WHAT THIS TASK INVOLVES> Print exactly what appears from the line containing "Given: Click the" through the final line of the data below, pictures excluded.
(WORKING DATA begins)
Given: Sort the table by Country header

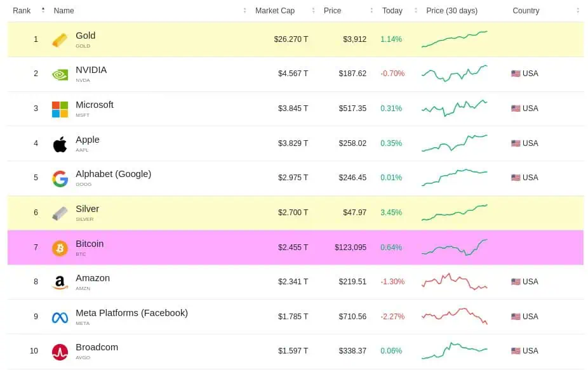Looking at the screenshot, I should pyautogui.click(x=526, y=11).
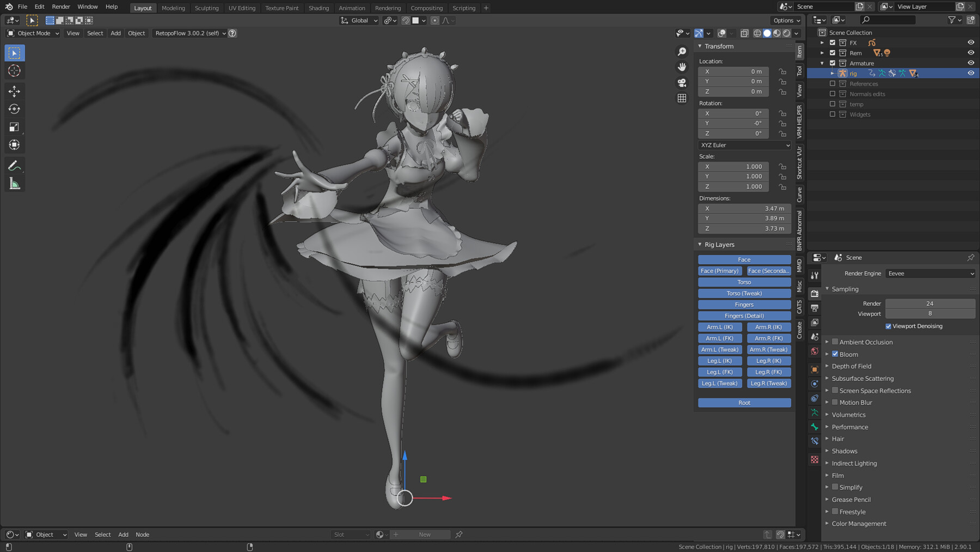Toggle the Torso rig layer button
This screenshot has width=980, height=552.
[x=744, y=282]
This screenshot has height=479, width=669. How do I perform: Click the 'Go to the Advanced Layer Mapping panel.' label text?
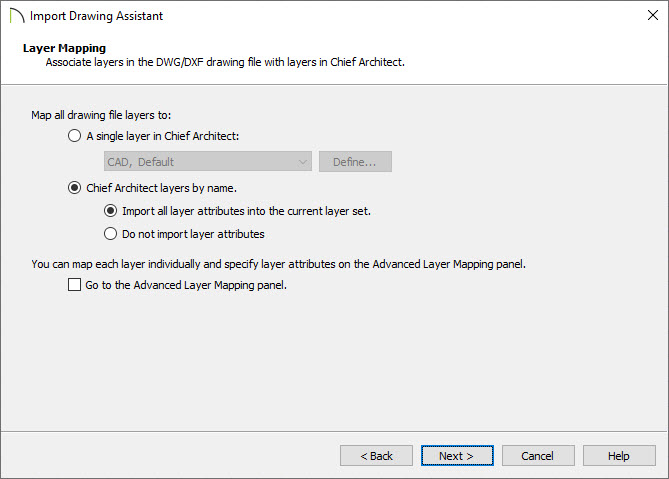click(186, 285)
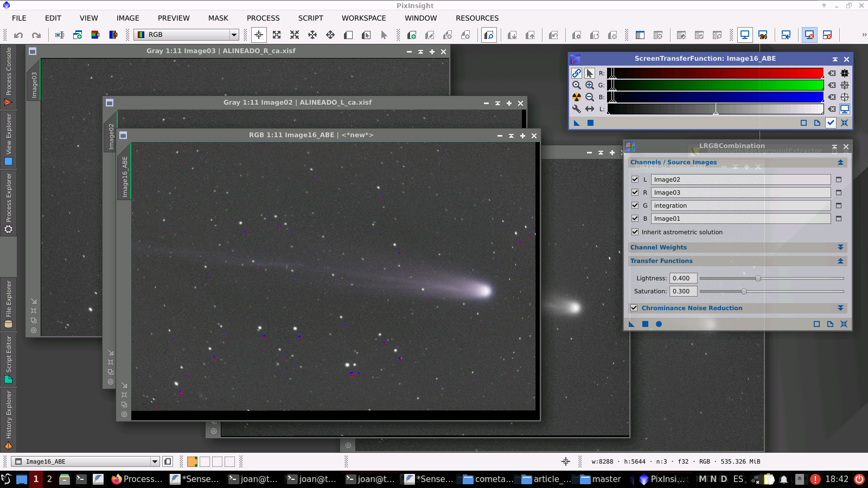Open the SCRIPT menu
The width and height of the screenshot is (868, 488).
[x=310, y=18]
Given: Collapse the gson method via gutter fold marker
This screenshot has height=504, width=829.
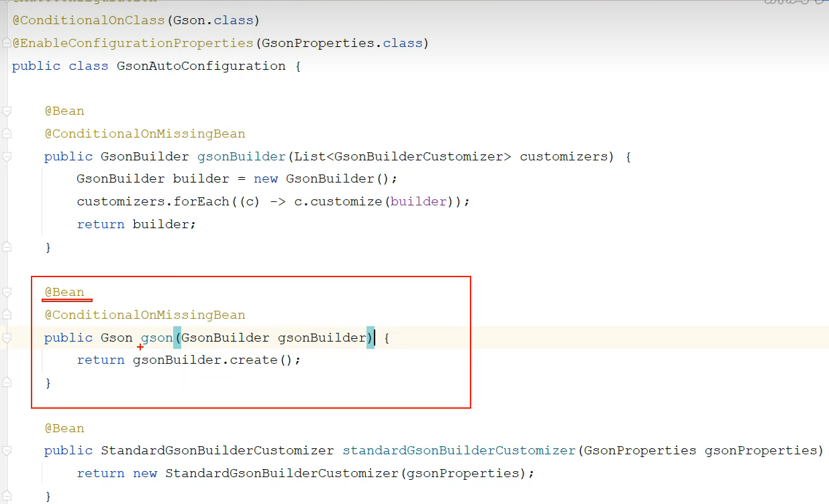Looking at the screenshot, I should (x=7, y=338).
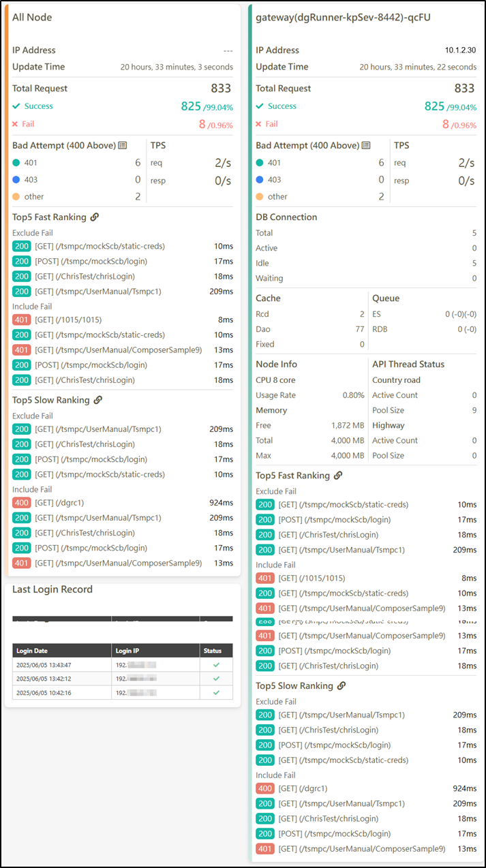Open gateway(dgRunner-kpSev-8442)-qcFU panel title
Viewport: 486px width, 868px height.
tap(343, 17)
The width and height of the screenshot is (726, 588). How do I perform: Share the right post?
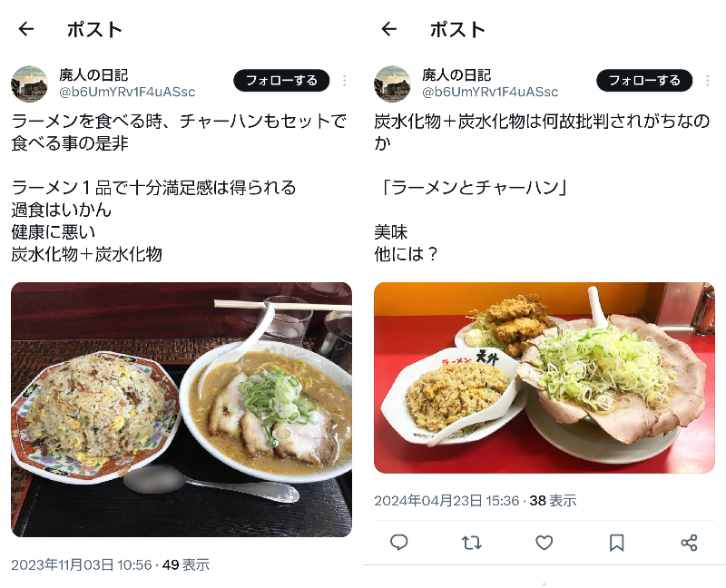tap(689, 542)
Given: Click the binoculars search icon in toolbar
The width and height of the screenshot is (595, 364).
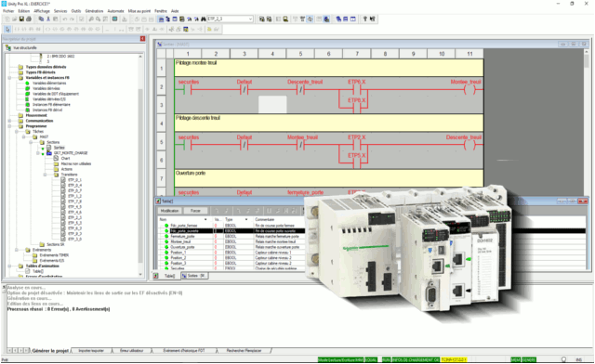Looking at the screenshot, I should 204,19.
(WORKING DATA ends)
RESULT FOR THIS TASK>
Given: Click the binoculars search icon in toolbar
The width and height of the screenshot is (595, 364).
Looking at the screenshot, I should 204,19.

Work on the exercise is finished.